The government’s motivation isn’t always ideological. It could lead to policies that rein in the unruly private tutoring sector in the hope of easing pressure on students and parents. Recent orders from Beijing have strictly limited after-school tutoring. However, they also sparked a wave of sympathy for public school teachers who work at lucrative tutoring centers to compensate for their meager salaries.
The effects of the education crackdown are also trickling down to internet companies. For the past few years, ByteDance had been aggressively building an online education business through a hiring and acquisition spree in part to diversify an ad-based video business. Its plan seems to be in shambles as it reportedly plans to lay off staff in its education department following recent the clampdown.

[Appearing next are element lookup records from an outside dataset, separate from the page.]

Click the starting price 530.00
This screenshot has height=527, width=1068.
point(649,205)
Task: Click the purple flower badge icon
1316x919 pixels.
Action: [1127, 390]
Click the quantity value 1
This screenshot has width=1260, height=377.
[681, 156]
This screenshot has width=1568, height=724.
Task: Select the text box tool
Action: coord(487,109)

The restraints are also hitting American companies. Duolingo, the language learning app, was removed from several app stores in China. While it’s not immediately clear whether the action resulted from any policy change, the government recently, along with its restraints on extra-curricular, barred foreign curricula in schools from K-9.
Games are opium
It could be tricky to read the top leaders’ minds because their messages could come through various government departments or state-affiliated media outlets, carrying different weights.

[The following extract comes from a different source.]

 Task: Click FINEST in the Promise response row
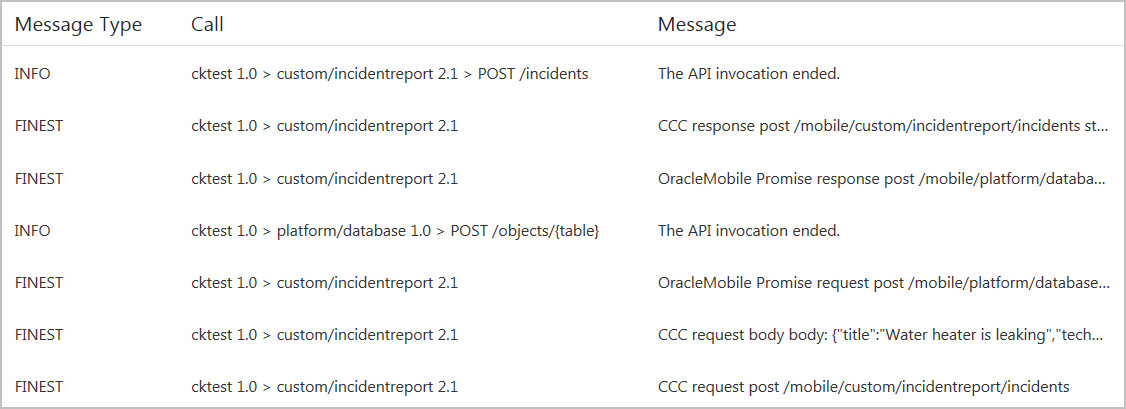pos(39,179)
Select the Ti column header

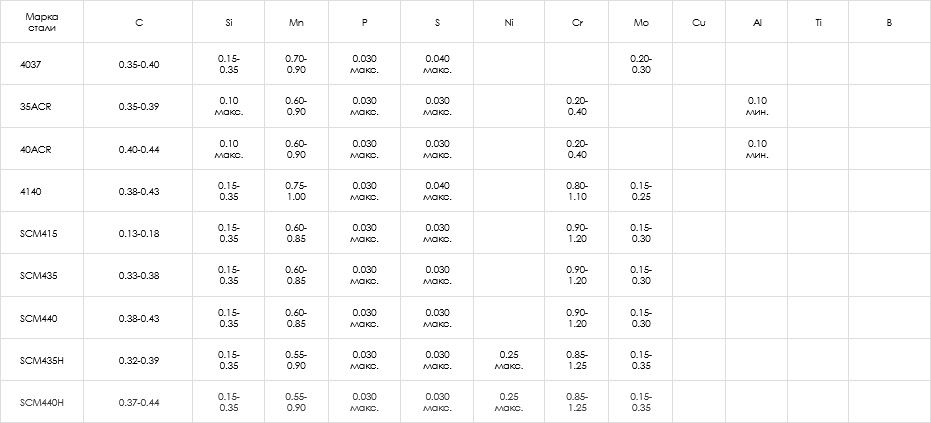pyautogui.click(x=818, y=22)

This week, Tencent is in the authorities’ crosshairs. About $60 billion of its market cap was wiped after the Economic Information Daily, an economical paper supervised by China’s central state news agency Xinhua, published an article (which was taken down shortly) describing video games as “spiritual opium” and cited the significant role Tencent plays in the industry. Shares of Tencent’s smaller rival NetEase were also battered.
This certainly isn’t the first time Tencent and the gaming industry were slammed by the government for their impact on underage players. Tencent has been working to appease the authorities by introducing protections for young players, such as tightening age checks several times.
Tencent, which has a sprawling online empire of social networks, payments, and music on top of games, has promised to “do [more social] good” through its products. And following the recent op-ed from the state paper, Tencent further restricted the amount of time, and money children can spend inside games. But after all, the company still depends mainly on addictive game mechanics that lure players into opening loot boxes.
Fix the algorithms
The other camp of tech companies feeling the heat is those dependent on machine learning algorithms to distribute content. The Propaganda Department of the Chinese Communist Party, the country’s watchdog of public expressions, along with several other government organs, issued an advisory to “strengthen the study and guidance of online algorithms and carry out oversight over algorithmic recommendations.”
The government aims to assert more control over how algorithmic black boxes affect what information people receive. Shares of Kuaishou, TikTok’s archrival in China, tanked on the news. Since its blockbuster initial public offering in February, Kuaishou’s stock price has tumbled as much as 70%. Meanwhile, the Beijing-based short video firm is shuttering one of its overseas apps called Zinn, which has caused controversy over plagiarism. But its overseas user base is also rapidly growing, crystalizing in one billion monthly users worldwide recently.
End of “two-choose-one.”
The week hasn’t ended. On Friday morning, The Wall Street Journal reported that the country’s antitrust regulator is preparing to fine Meituan, China’s central food delivery platform, $1 billion for allegedly abusing its market dominance. In 2020, Meituan earned 114.8 billion yuan or $17.7 billion in revenue.
Until recently, forcing suppliers to pick sides had been a common practice in China’s e-commerce world. Alibaba did so by forbidding sellers to list on rivaling platforms, an approach that resulted in a $2.75 billion antitrust penalty in April. We will see where the government will act next as it continues to curb the power of its tech darlings.